(Given text begins)
Payment systems encompass a wide range of software, hardware, and protocols that are utilized to facilitate the electronic transfer of funds between buyers and sellers of merchandise and services. The most common instances of payment systems are those that support the use of credit and debit cards.

Payment systems include, but are not limited to, those operated by merchants (typically point-of-sale devices and software), payment gateway processors, merchant bankcard processors, credit card associations, banks, and non-bank card issuers. They can also include systems operated by:

Loyalty programs, in cases (for example) where loyalty points can be redeemed online or through transactional systems for goods and services.
Gift card issuers, including hotel brands, individual hotels, and third parties. Hotels participate in this process as merchants, through contracts with merchant bankcard processors, payment gateway processors, and other parties. However, hotels have a number of unique or unusual aspects that cause them to use payment systems quite differently from other merchants.
Guarantees: Most hotels accept credit and debit cards to guarantee reservations. A transaction amount may or may not be authorized, but is in any case not actually charged unless the guest fails to show. This type of transaction is not common among non-hotel merchants.
Time Lapse between Authorization and Draft Capture: Hotels typically authorize credit cards at guest check-in, in order to set appropriate guest credit limits. The actual charge (draft capture) is not made until later, when the guest checks out or when an intermediate folio settlement occurs. This requires a balancing act between overauthorizing (which deprives the guest of available credit) or underauthorizing (and risking that sufficient credit will not be available when the guest departs).
Reauthorizations: Hotel regularly review and resubmit authorizations for guests approaching their credit limits. A few other merchant types face similar issues, but few need to deal with them multiple times per day, as may be the case for certain hotel guests. Card associations in different regions allow different variances between authorized and settled amounts before there is a negative impact upon interchange. Interchange is the major underlying cost component for the acquiring bank, and can affect merchant service fees to the hotel.
(Given text ends)
(Entries provided begins)
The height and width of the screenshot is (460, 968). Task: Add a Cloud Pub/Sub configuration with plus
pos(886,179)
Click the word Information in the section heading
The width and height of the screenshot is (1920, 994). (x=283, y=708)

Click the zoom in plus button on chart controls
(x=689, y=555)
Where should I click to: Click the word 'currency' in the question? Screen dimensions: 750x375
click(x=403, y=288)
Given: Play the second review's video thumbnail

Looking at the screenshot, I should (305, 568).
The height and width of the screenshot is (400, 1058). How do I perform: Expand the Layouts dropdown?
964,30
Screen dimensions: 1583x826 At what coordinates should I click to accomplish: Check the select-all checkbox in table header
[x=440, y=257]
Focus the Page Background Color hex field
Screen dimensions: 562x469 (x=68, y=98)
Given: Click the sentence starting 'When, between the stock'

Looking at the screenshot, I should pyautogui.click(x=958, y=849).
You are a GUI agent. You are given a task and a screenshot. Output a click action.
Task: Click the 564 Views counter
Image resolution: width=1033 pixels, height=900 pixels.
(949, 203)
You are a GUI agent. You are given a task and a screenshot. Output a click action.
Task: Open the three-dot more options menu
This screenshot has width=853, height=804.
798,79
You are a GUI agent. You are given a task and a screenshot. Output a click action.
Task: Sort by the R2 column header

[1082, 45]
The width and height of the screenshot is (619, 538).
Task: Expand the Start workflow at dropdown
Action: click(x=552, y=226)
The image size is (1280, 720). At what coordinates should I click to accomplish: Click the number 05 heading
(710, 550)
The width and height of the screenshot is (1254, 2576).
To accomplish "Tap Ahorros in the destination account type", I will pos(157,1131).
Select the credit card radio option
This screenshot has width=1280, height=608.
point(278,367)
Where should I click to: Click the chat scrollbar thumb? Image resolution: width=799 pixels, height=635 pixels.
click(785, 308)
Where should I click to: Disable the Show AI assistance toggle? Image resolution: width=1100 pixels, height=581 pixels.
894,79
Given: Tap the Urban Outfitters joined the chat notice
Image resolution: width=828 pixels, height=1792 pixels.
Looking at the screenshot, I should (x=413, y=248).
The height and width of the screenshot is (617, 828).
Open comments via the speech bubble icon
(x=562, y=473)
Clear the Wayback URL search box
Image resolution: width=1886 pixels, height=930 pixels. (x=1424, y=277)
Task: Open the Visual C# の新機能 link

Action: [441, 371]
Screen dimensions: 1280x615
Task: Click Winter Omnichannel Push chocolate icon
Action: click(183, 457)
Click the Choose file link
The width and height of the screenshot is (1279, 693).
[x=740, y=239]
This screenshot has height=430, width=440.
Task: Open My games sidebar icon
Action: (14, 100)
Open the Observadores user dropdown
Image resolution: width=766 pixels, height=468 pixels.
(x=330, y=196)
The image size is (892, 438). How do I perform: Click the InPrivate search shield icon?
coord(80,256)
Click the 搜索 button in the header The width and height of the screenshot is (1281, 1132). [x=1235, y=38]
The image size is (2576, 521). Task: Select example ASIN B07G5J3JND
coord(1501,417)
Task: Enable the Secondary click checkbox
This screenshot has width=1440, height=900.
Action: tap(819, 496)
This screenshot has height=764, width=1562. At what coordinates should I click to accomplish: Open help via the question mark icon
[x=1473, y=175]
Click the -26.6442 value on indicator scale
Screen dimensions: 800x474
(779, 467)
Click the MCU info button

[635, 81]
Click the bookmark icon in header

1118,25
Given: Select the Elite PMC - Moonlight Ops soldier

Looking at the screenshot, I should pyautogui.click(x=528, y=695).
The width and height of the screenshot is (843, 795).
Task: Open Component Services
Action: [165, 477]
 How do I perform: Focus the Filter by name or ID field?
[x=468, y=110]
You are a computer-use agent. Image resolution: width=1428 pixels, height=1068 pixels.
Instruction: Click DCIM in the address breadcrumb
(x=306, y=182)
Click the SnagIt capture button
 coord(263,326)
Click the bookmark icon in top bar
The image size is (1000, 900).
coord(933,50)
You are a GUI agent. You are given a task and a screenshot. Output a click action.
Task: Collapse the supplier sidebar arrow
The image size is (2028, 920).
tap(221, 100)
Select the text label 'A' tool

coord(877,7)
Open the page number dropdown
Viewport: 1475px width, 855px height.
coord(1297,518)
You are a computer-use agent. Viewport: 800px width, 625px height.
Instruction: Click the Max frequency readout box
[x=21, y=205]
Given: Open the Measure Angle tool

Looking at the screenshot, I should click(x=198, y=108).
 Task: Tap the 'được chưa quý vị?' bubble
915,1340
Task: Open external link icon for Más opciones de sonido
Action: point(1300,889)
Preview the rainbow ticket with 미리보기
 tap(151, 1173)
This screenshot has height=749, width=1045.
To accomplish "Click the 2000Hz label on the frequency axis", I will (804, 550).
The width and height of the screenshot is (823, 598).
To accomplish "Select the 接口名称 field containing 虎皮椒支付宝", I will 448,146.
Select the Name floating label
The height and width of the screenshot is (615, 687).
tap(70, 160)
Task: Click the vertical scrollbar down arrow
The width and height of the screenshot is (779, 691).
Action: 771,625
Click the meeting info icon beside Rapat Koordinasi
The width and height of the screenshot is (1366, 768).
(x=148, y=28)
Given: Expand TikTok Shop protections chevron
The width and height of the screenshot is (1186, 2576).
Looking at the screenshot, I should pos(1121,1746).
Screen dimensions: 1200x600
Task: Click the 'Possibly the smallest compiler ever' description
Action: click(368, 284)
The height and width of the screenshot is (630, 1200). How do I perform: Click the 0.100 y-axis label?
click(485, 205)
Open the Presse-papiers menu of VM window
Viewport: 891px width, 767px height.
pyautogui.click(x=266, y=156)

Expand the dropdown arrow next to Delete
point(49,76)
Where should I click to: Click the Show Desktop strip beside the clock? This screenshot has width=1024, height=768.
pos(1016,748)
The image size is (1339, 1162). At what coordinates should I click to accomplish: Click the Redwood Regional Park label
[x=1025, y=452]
(Entries provided ends)
» **Activities**
• A. Using the text on payment systems, answer the following questions, each on its own line:
(i) What are the most common instances of payment systems?
(ii) At what point do hotels typically authorize credit cards?
(iii) What is the major underlying cost component for the acquiring bank?
• B. Summarize the text on payment systems in two sentences.

» **Answers provided**
• A.
(i) Those that support the use of credit and debit cards.
(ii) At guest check-in.
(iii) Interchange.

• B. Payment systems are the software, hardware, and protocols used to transfer funds electronically between buyers and sellers, and they are operated by merchants, processors, card associations, banks, card issuers, loyalty programs, and gift card issuers. Hotels take part as merchants but use these systems differently from other merchants: they guarantee reservations with cards, authorize at check-in and capture the charge later, and regularly reauthorize guests who are approaching their credit limits.